United 93 is no Schindler’s List, relying on characterization and storytelling to draw viewers into identifying with an otherwise unimaginable horror. If anything, Greengrass’ agenda is an anti-identificatory one. If the Spielberg of Schindler’s List is a wheedling seducer, Greengrass is a chillingly precise archivist. He never cuts away to the families of the Flight 93 passengers, arriving home to listen to their heart-rending voicemail messages. He never visits the inside of the three planes that did crash into buildings that day; we’re aware of their fate only through the words of the air-traffic controllers, some clips of CNN news coverage, and one terrifying stock shot of the plane hitting the second tower. He barely even names the passengers—an hour into the movie, I still hadn’t figured out which one was Todd Beamer—and makes a point of stressing their utter unspecialness, their glazed stares and dull in-flight chatter. The suspense, such as it is, is purely negative—we know in advance what will happen to Flight 93, so the maddeningly slow burn of the film’s first hour (Businessmen heft suitcases! Flight attendants chat about condiments!) serves only to torment us with the anxiety of the inevitable.

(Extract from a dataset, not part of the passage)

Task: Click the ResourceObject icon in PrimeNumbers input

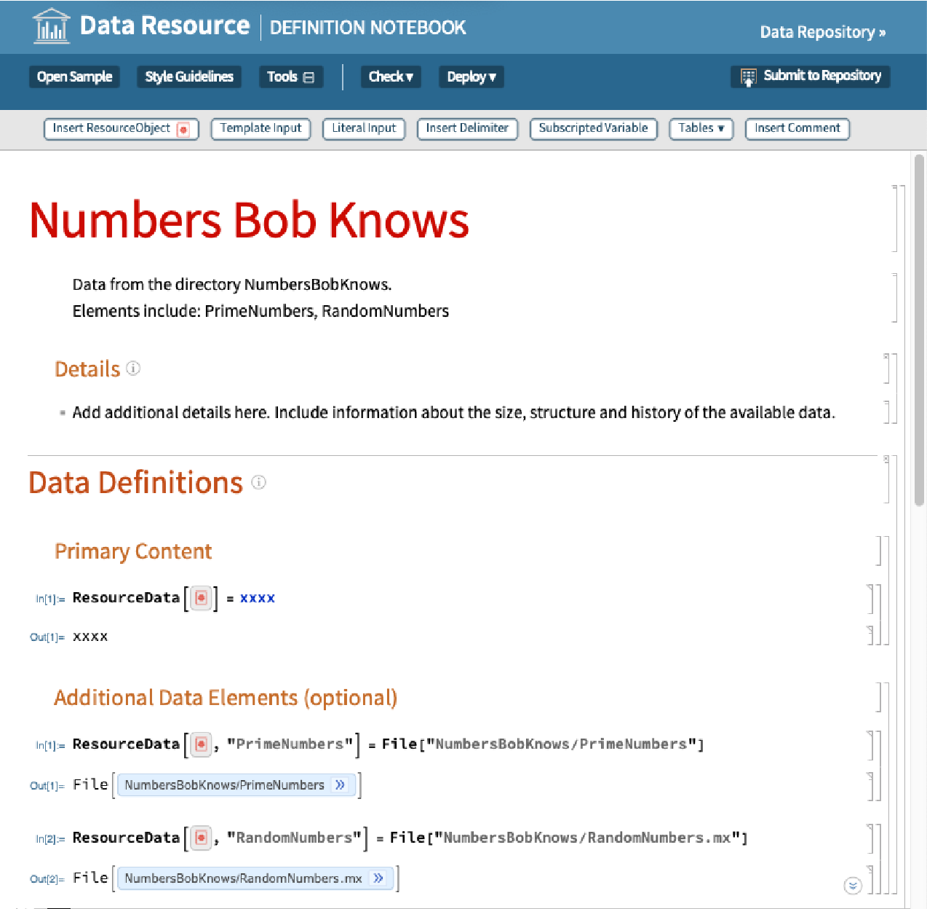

Note to Dana: MAKE YOUR OWN GODDAMN MOVIE ABOUT FLIGHT #93 IF THAT’S THE WAY YOU FEEL ABOUT IT!

There is nothing more annoying than a “woulda, shoulda, coulda” critic who doesn’t possess an ounce of talent to actually make a film themselves but who is more than willing to tell a director how he should have made his. The movie Stevens is proposing Greengrass make is so far removed from the director’s vision that it makes her pouty, foot stomping tirade about what’s missing from U-93 sound like someone running their fingernails across a blackboard. Absolutely hopeless.

It’s fair game to criticize a director for an unfulfilled vision or a lazy vision, or even for having no vision at all. But to actually posit the notion that a critic’s judgement on what vision the director should have had as legitimate criticism smacks of pure politics to me.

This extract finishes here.